> **Written instruction 1**:
Please copy the entries word for word, starting at the first line of the entries and ending at the line that contains "coord(103,331)". Omit the pictures from your copy.

> **Passage to read**:

────────────────────────────────────────

In case you can't find it elsewhere you might be able to see it here...
https://open.substack.com/pub/bodyhousechronicles/p/a-little-seen-episode-from-alfred?r=1qb4vj&utm_campaign=post&utm_medium=web
In case you can't find it elsewhere you might be able to see it here...
https://open.substack.com/pub/bodyhousechronicles/p/a-little-seen-episode-from-alfred?r=1qb4vj&utm_campaign=post&utm_medium=web
Reviewer:
MeganRoseLent
-
favoritefavoritefavoritefavorite -
August 22, 2014
Subject: Sorcerer's Apprentice: The Lost Episode?
Subject: Sorcerer's Apprentice: The Lost Episode?
Much has been made of “lost episodes” of TV shows, most of them urban legends (i.e., one visit to Creepy Pasta reveals tell of a Spongebog Squarepants episode featuring Squidward’s suicide and a Seinfeld episode that supposedly foretold 9/11) but a few do genuinely exist. This is one of them. “The Sorcerer’s Apprentice” (a title taken from a Disney short) was supposed to air July 3, 1962, a Tuesday, from 8:30-9 PM. It was the 39th episode of season 7 of Alfred Hitchcock Presents. Except, it never aired.
Variety described (In 1957) Alfred Hitchcock Presents as “30-minute films with a novel suspense yarn that could keep CBS-TV’s rating ball up for that time period if the follow-uppers maintain similar production and plot line stature. Each half-hour gets a different writer and cast while the directorial chores will be split between Hitchcock, Robert Stevens, Paul Henreid, and James Neilson.” This was written at the launch of Season 3, about an episode called “The Glass Eye” featuring future stars Jessica Tandy and William Shatner. Although a few other directors appeared throughout the series, Variety was semi-right in that those four men directed the majority of the episodes. On NBC, during the 1961-62 season, it competed with The Many Loves of Dobie Gillis on CBS and Calvin and the Colonel on ABC; it was preceded by Laramie and followed by The Dick Powell Show. The show came in during the peak of the anthology genre’s popularity, then trailed out with the genre; specifically, it was part of the sci fi/horror/suspense anthology subgenre, compared to The Twilight Zone and Tales of Tomorrow. But Hitchcock’s show was different—it relied on psychological terror, which gave it a compelling nature without anything supernatural or fantastic, it didn’t have the political charge of The Twilight Zone, and, most importantly, it was connected to a famous and applauded film director.
It was sponsored by Revlon. This is where things get interesting. Hitchcock famously would mock the sponsors, saying funny asides before each commercial break, usually comparing the dreadful events onscreen to the torture of watching an ad. Maybe this led to Revlon’s mistrust of the show. But the reason they gave, when they told NBC not to air “The Sorcerer’s Apprentice,” was that it was “too gruesome.”

────────────────────────────────────────

> **Exercise data**:
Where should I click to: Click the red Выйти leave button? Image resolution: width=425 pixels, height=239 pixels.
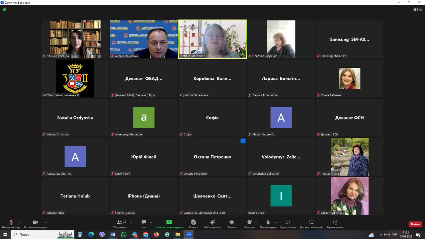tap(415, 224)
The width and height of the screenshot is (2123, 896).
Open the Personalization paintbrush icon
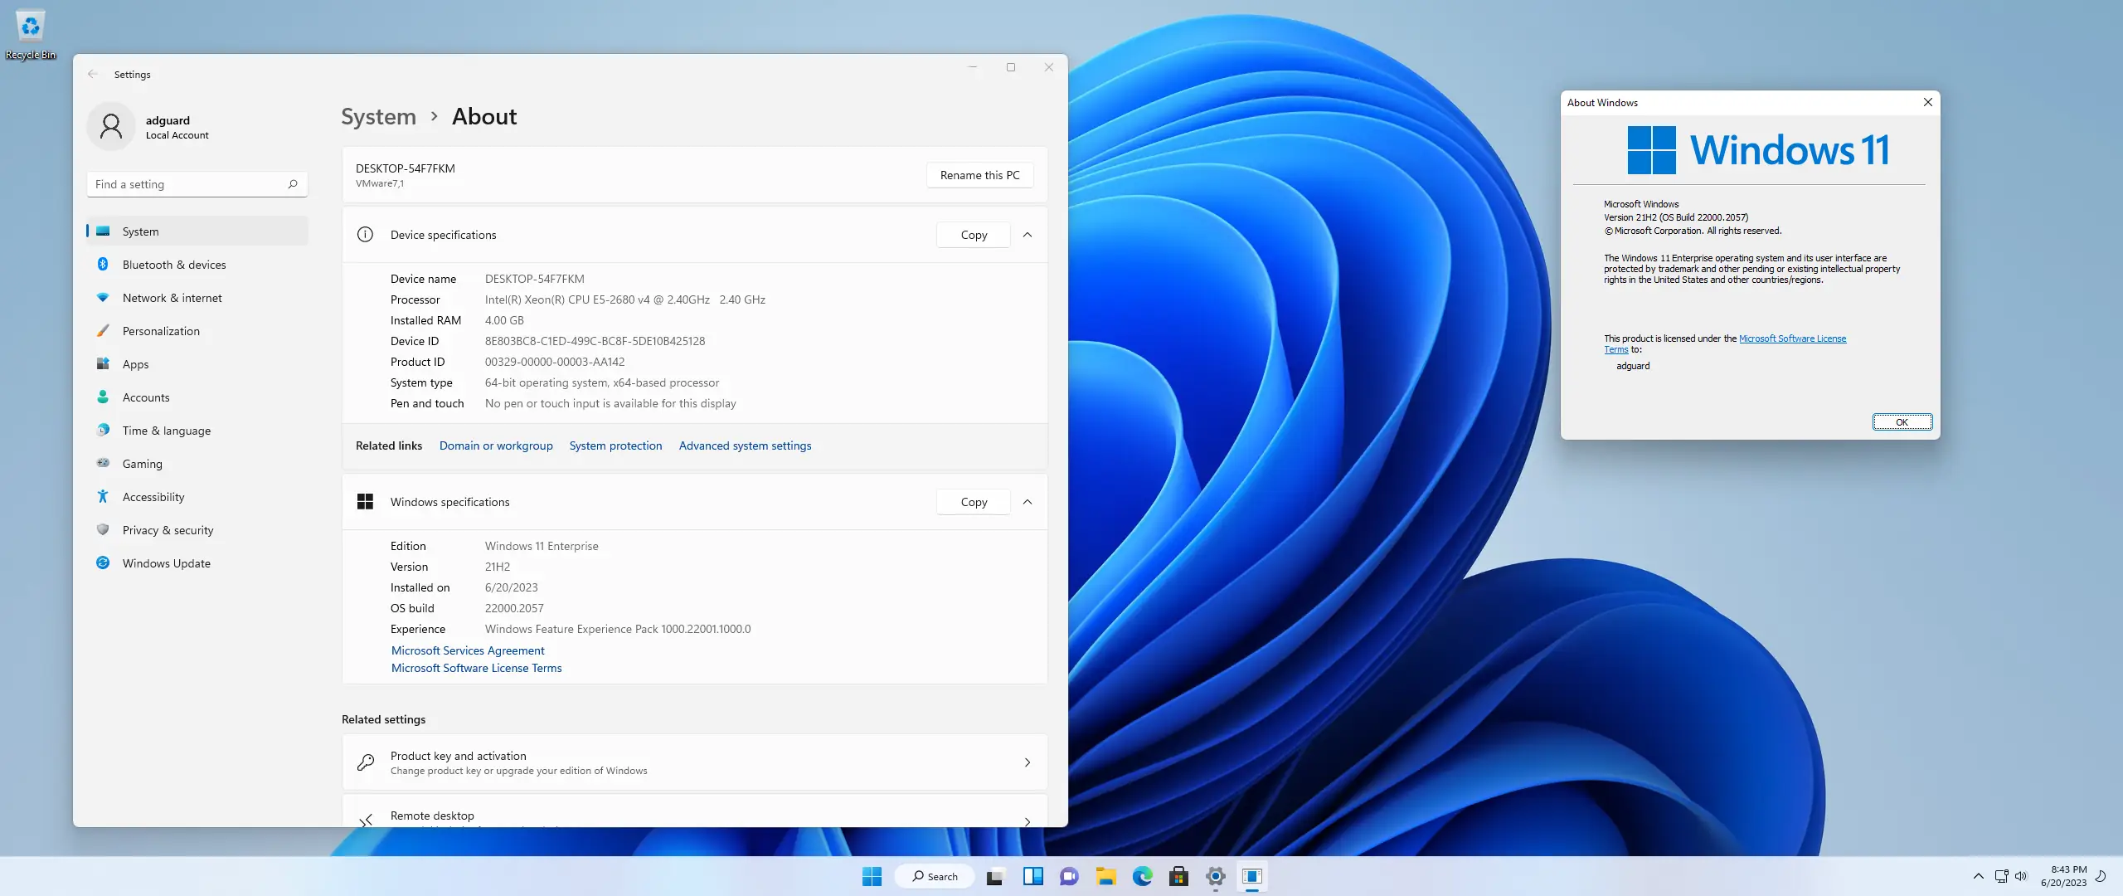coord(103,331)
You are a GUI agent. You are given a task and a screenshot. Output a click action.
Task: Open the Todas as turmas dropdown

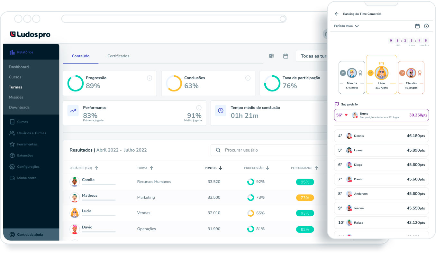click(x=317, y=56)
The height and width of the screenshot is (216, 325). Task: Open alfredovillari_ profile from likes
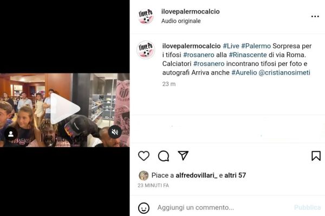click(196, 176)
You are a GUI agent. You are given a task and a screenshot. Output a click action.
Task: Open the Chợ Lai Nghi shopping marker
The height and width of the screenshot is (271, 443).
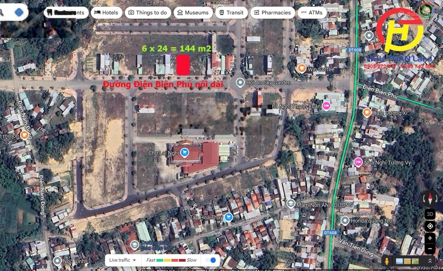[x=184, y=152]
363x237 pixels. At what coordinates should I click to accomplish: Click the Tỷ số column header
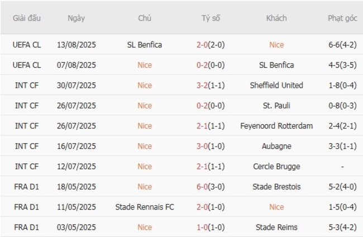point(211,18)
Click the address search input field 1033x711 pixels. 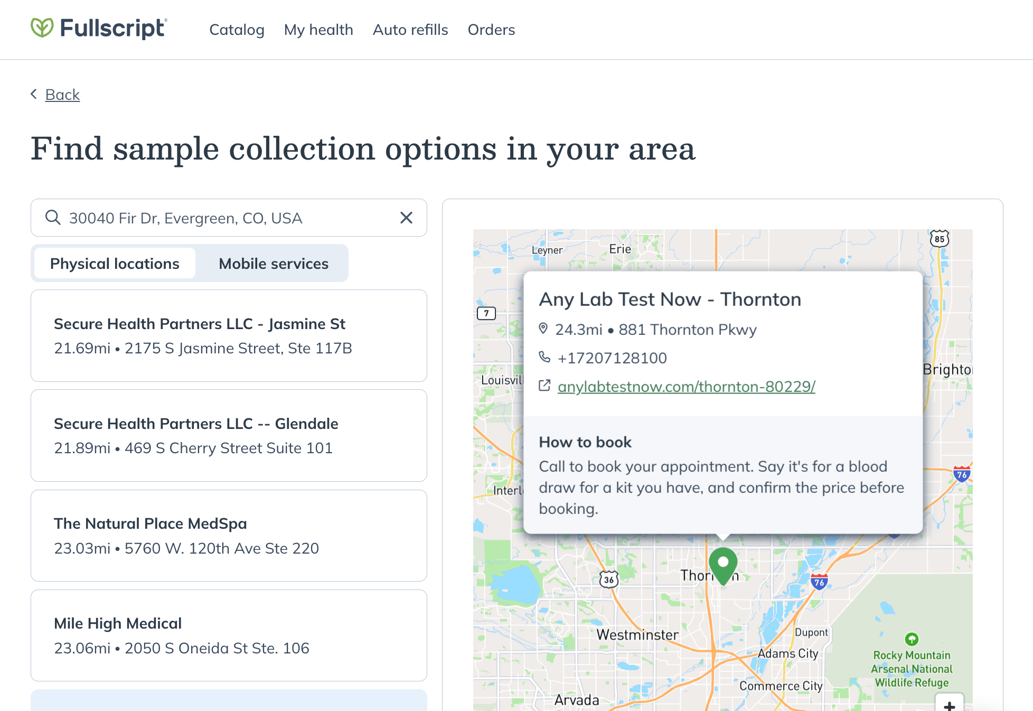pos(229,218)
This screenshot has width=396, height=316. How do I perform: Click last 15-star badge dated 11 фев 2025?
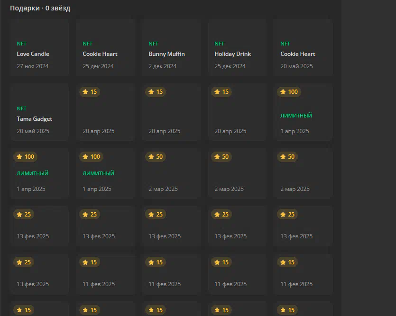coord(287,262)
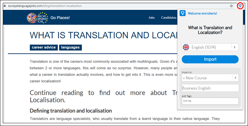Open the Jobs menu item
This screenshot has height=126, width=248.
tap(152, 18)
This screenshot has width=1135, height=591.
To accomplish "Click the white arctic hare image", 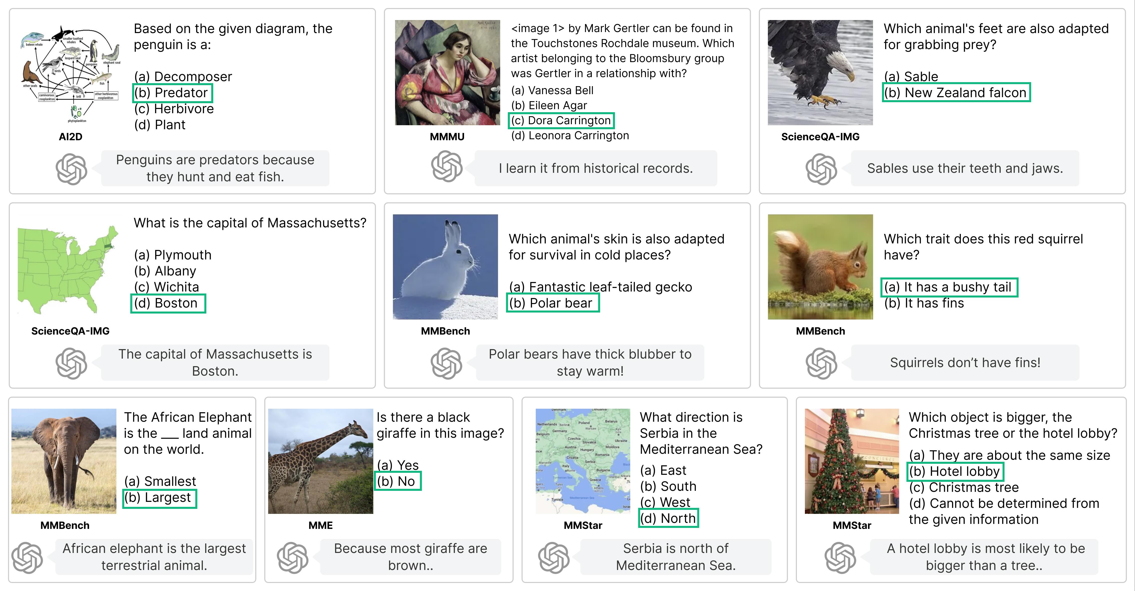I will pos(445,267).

────────────────────────────────────────

> **Written instruction 2**:
In the article about the lost Hitchcock episode, condense the paragraph that begins "It was sponsored by Revlon" into a short list that keeps its main facts.

> **Expected answer 1**:
Where should I click to: Click the red Выйти leave button? Image resolution: width=425 pixels, height=239 pixels.
tap(415, 224)
The width and height of the screenshot is (2123, 896).
Open the Personalization paintbrush icon
coord(103,331)

> **Expected answer 2**:
- Revlon sponsored the show.
- Before each commercial break, Hitchcock made funny asides mocking the sponsors. He usually compared the dreadful events onscreen to the torture of watching an ad.
- This may have led to Revlon's mistrust of the show.
- Revlon told NBC not to air "The Sorcerer's Apprentice." The reason it gave was that the episode was "too gruesome."